Oil Futures Settle Little Changed

Liubov Georges
By  Liubov Georges , DTN Energy Reporter

WASHINGTON (DTN) -- Oil futures nearest delivery on the New York Mercantile Exchange and Intercontinental Exchange Brent crude settled shallowly mixed after trading in narrow ranges for most of the session. Market sentiment continues to be dominated by concerns over a weakening global economic outlook and slowing oil demand amid subdued economic data and escalating trade tensions.

NYMEX September West Texas Intermediate futures posted most of the gains in the market-on-close trading, up $0.43 at $54.93 per barrel (bbl) settlement, finding some support from a weaker U.S. dollar. The greenback fell to 97.215 late afternoon, a fresh two-week low. Following back-and-forth uneven trade for most of the session, ICE October Brent contract settled up 4 cents at $58.57 bbl.

NYMEX September ULSD futures settled 0.22 cent down at $1.8058 gallon and the September RBOB contract settled 0.88 cent lower at $1.6652 gallon.

Oil futures moved between gains and losses Monday afternoon as market participants weigh trade-related issues around global economic growth and weakening demand. Markets remain on edge for a potential escalations in global trade tensions following the latest flare-up in the US-China standoff. U.S. President Donald Trump on Friday, Aug. 9, raised the possibility that September's meeting with the Chinese trade delegation might be cancelled, dashing hopes for a possible resolution in a year-long trade dispute.

"The U.S.-China trade fight has created a certain sentiment in the market, but the part that really matters within that sentiment for the oil business is demand has fallen a lot since the beginning of the year. Much lower than we expected," said Fereidun Fesharaki, founder and chairman of FGE Consulting Group during an interview with Bloomberg TV.

Meanwhile, market participants continue to weigh last week's downward revisions to global oil demand estimates for this year and next from the International Energy Agency and US Energy Information Administration. IEA said the 'outlook is fragile' and that there's 'greater likelihood of further downward revisions than an upward one" in the coming months.

The Paris-based energy watchdog lowered its demand growth estimate for both years by 100,000 barrels per day (bpd), projecting expansion of 1.1 million bpd in 2019 and 1.3 million bpd in 2020. In the first half 2019, the agency said demand grew by only 600,000 bpd, with 500,000 bpd of that growth from China, while fuel consumption in the OECD countries continued to lag behind. As the Chinese economy slows even further, it is likely to drag global demand lower along with it. IEA also said that world oil consumption in the first half of the year was the weakest in decade.

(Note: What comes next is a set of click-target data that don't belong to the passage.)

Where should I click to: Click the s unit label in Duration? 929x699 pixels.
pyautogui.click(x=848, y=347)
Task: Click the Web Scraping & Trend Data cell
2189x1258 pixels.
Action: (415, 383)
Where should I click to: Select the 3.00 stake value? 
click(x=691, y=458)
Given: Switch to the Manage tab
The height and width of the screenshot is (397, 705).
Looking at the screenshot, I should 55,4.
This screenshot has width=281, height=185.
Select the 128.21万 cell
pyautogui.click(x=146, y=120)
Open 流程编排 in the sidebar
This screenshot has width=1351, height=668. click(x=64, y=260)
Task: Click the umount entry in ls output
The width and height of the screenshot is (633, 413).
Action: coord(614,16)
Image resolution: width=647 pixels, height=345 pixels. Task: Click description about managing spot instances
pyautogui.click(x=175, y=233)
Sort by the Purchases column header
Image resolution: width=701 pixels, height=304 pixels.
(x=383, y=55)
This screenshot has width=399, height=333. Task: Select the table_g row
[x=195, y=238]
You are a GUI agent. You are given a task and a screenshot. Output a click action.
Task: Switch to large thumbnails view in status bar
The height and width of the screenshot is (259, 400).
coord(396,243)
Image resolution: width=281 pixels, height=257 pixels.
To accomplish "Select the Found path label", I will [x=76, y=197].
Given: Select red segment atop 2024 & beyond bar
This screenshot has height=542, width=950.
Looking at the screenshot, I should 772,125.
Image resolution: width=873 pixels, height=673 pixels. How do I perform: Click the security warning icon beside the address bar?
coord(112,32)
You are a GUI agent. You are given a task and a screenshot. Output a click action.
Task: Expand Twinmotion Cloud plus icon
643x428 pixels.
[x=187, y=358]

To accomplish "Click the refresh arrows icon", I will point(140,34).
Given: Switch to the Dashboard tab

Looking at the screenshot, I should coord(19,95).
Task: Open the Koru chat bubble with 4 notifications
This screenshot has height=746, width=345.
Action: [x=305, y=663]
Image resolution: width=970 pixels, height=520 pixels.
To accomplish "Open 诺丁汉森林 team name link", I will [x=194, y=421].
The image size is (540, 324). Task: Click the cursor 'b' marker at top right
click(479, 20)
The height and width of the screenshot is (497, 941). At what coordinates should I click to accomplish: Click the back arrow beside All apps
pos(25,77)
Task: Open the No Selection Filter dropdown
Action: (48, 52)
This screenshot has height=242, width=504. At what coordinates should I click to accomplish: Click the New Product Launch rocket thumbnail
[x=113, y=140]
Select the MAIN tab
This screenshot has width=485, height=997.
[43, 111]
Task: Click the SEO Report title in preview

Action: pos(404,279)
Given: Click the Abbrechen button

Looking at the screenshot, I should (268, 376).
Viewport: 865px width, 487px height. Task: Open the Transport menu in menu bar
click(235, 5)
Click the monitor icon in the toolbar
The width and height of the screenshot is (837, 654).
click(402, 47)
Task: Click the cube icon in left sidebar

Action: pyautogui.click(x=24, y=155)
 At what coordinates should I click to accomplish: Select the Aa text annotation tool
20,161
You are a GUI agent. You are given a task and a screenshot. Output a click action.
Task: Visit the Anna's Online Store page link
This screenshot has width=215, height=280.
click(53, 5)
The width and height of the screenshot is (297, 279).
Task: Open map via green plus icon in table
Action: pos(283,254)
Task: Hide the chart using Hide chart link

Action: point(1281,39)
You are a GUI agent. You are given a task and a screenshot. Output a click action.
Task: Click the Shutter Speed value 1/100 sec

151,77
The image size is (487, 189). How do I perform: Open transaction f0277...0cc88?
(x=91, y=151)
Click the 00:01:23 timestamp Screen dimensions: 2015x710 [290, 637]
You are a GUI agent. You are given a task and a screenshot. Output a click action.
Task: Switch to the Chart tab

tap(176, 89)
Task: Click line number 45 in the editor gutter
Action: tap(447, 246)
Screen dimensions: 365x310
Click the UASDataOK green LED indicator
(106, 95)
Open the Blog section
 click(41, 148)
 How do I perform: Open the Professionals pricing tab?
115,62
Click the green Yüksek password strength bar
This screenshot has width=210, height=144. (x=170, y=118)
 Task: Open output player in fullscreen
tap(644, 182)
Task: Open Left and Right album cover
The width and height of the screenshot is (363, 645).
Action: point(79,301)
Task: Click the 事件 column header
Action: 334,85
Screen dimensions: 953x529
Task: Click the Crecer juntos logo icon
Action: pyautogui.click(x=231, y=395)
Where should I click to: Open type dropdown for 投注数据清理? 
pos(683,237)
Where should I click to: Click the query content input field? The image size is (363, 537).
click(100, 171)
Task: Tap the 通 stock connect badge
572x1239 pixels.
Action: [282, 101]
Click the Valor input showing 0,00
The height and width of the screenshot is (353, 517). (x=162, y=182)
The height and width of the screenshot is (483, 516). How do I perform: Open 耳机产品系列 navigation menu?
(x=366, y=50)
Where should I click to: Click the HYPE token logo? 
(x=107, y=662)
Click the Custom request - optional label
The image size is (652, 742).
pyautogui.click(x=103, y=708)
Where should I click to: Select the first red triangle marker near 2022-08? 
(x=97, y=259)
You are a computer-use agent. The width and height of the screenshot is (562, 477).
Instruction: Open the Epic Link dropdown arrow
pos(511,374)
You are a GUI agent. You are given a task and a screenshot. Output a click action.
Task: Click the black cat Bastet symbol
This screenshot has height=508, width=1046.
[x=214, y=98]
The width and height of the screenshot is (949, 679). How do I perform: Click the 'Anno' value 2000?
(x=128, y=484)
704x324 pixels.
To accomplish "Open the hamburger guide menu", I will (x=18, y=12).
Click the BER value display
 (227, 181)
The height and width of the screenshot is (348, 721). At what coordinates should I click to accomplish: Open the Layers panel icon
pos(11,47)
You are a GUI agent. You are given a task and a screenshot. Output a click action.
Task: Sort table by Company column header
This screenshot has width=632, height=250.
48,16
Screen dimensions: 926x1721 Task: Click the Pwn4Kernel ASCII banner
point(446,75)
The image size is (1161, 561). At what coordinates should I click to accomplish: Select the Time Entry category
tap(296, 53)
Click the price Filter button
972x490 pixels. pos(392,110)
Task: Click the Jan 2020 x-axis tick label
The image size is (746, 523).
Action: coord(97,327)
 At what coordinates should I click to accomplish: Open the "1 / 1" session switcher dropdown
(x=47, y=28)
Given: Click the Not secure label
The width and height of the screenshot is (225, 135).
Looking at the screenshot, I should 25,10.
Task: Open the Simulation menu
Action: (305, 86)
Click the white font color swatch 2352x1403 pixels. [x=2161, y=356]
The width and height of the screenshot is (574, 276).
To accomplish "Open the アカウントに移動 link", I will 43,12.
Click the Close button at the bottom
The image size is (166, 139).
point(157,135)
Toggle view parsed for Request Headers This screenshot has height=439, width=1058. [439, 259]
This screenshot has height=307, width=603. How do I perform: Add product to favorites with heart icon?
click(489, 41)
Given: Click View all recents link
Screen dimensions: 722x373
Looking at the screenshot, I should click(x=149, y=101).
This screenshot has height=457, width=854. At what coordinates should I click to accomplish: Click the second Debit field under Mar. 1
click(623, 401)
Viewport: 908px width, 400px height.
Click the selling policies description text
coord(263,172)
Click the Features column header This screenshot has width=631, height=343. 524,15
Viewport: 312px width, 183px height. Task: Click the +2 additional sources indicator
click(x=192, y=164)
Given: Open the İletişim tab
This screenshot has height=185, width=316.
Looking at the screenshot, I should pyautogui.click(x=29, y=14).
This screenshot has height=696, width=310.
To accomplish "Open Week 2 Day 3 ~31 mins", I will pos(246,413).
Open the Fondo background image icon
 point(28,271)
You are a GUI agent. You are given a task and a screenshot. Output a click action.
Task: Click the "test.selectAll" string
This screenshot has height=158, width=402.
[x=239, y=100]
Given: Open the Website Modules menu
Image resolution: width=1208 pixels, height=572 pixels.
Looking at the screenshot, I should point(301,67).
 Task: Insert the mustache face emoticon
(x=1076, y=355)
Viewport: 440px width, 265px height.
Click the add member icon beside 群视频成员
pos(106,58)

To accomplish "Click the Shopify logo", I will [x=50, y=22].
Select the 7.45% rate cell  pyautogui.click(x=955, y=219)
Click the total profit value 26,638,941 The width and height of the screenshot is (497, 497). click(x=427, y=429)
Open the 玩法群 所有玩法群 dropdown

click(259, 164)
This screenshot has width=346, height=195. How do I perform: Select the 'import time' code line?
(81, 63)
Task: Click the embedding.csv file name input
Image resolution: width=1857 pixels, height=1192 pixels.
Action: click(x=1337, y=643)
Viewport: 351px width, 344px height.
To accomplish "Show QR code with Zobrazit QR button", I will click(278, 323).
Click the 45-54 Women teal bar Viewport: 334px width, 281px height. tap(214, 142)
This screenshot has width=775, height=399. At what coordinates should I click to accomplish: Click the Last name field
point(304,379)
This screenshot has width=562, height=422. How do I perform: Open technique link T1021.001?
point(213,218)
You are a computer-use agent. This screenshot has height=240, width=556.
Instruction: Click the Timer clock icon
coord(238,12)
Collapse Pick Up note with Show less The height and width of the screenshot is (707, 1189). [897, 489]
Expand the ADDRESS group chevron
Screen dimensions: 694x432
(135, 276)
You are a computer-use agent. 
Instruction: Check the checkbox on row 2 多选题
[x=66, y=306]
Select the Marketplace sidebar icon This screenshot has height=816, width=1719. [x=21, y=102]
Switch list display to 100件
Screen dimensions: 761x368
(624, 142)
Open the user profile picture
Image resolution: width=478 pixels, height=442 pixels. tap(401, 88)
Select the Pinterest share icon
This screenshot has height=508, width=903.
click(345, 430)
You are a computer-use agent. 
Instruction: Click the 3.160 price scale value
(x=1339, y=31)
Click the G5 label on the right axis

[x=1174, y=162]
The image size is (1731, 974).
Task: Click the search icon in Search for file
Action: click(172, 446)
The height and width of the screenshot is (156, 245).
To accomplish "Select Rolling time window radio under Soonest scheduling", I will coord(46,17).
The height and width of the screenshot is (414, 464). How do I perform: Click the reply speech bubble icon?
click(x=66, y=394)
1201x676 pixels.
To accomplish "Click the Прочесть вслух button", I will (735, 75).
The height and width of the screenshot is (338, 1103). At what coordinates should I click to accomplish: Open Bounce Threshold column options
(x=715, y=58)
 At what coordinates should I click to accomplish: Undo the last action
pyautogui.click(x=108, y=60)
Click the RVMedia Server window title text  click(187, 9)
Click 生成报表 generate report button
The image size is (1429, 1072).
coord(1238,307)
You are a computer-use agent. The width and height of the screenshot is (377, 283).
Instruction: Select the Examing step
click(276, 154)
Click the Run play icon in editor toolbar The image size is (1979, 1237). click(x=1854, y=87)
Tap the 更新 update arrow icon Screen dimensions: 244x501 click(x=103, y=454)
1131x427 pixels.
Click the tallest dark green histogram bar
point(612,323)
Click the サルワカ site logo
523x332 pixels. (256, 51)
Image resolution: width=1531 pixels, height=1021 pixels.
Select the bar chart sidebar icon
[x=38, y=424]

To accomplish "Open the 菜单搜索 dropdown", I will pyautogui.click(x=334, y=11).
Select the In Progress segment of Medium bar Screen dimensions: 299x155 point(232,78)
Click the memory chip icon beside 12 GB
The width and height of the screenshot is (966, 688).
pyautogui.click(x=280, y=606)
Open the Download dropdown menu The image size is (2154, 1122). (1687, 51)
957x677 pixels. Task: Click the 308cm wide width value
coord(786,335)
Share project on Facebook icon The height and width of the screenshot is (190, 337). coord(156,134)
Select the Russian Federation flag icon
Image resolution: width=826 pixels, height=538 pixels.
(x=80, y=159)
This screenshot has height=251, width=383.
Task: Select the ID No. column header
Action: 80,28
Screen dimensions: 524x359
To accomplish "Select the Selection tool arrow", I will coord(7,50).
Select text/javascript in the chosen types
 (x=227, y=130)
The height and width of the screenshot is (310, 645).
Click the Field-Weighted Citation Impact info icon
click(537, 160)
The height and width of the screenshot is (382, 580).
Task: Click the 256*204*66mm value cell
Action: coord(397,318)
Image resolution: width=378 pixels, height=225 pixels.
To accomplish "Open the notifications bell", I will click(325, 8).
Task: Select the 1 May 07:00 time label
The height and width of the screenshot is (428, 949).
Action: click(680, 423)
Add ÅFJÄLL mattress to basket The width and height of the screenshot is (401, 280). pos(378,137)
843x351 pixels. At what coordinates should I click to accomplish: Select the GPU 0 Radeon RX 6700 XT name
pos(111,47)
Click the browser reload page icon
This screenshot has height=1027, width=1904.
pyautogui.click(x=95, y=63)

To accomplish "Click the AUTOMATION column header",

Looking ahead, this week will be busy on economic data from Eurozone and the U.S. On Wednesday, Aug. 14, second-quarter European GDP is set for release, while figures on U.S. industrial output will be published on Thursday, Aug. 15. The week will end with a fresh reading of consumer sentiment index from the University of Michigan, with markets calling for a slight deterioration, with August reading expected at 97.5 versus 98.4 last month.